Naturalmente, el principal de los problemas será el argot peculiar que habrá que manejar en cierto grado, además del traslado a palabras de los conceptos muchas veces puramente cuantitativos y matemáticos que se encuentran en la base de algunos de los principales hallazgos. Ayuda, porque es impecable y excelente, la traducción de Marcos Pérez Sánchez, que se niega a bajar el nivel para facilitar las cosas, pero lo hace seguro de que su escritura y su dominio del léxico especializado sitúa las expresiones donde deben estar (sin violentos anglicismos, como se suele). Repasaremos en los primeros capítulos algo acerca de la historia del nacimiento imprevisto de esa cuántica por nadie anunciada, los indicios de la primera radiactividad que Becquerel se encontró junto a la imposibilidad de explicarla según los conocimientos del momento, y estaremos desde ese comienzo discutiendo ya muchos de los tópicos y errores que la divulgación suele extender, bien esos supuestos gatos de Schrödinger o las «partículas de Dios». Es probable que el lector no comprenda todo: los mismos cuánticos afirman que ni ellos mismos comprenden todo lo que manejan o lo que observan.
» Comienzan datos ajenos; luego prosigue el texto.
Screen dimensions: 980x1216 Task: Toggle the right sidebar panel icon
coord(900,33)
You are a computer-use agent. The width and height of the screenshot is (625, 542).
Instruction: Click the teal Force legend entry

Pero lo observan, y ello les obliga a aceptarlo. Un buen modelo para tantas otras conductas.
No obstante, su preocupación de divulgadores les tiene en tensión permanente, que no siempre se resuelve en favor del lector. Construyen analogías, metáforas e ilustraciones con la preocupación de comunicar mejor un cierto concepto que creen especialmente difícil de leer; pero en ocasiones el lector se verá más ocupado en descifrar la analogía que en comprender el concepto expresado tal como es (el caso de los relojes que emplean a lo largo de todo el libro como sustitutos de algo tan sencillo como los fasores es un buen ejemplo). Hay ilustraciones que el lector culto puede ignorar; incluso hay tramos de la escritura que puede sobrevolar (y volver a ellos cuando haya llegado al final, y seguro que los comprenderá mejor). Lo principal de esta obra no es un carácter de libro de texto que no tiene y no hay que buscarle, sino su cualidad de plano general de la mecánica cuántica, en el cual perdernos algunos detalles no nos va a importar si con ello accedemos a las ideas generales de la disciplina, y a su situación en el mapa de las ideas que del siglo XX han pasado al XXI incluso aumentando su importancia, y la previsión, en cierto grado, de su todavía mayor importancia futura. Como dicen los autores en el capítulo 3, es la resistencia a las nuevas ideas lo que lleva a la confusión, no la dificultad intrínseca a las propias ideas. Puede que esto no sea siempre cierto del todo, pero es muy probable. Y cuidado: es la mecánica cuántica precisamente la que nos ha dejado claro (y los autores expresan unas líneas más abajo) que «las probabilidades son lo máximo a lo que podemos aspirar».